**Excerpted records**

- Opening Delimiter -

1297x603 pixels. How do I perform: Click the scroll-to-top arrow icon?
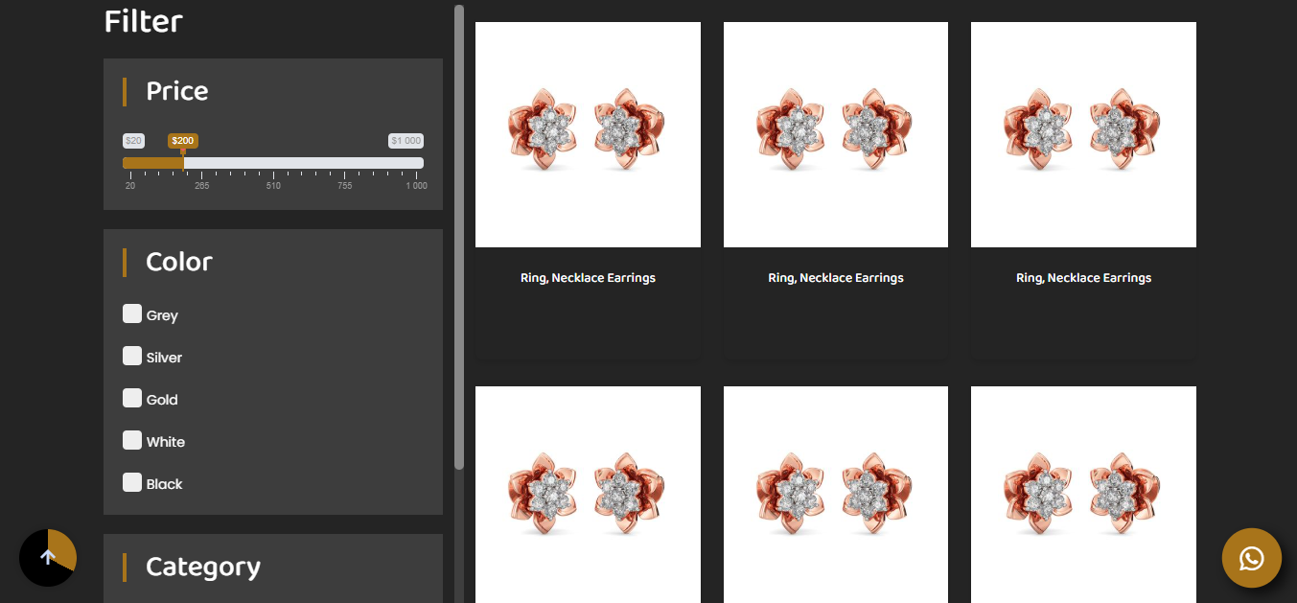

- Closing Delimiter -
- Opening Delimiter -

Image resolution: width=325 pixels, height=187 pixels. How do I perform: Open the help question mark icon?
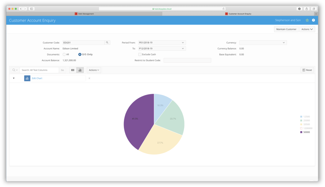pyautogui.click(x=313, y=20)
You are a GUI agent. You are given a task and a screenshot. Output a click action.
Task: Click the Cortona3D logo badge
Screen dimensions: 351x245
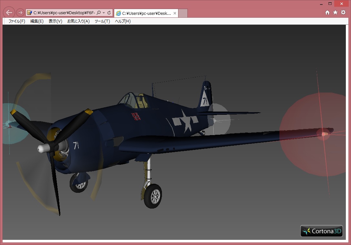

- Closing Delimiter -

**Required action**
Give back, exactly as written, the stretch from the line with "Task: Click the Cortona3D logo badge" through the line with "Screen dimensions: 351x245", and no other lines from the records above.

**Output of the exercise**
Task: Click the Cortona3D logo badge
Screen dimensions: 351x245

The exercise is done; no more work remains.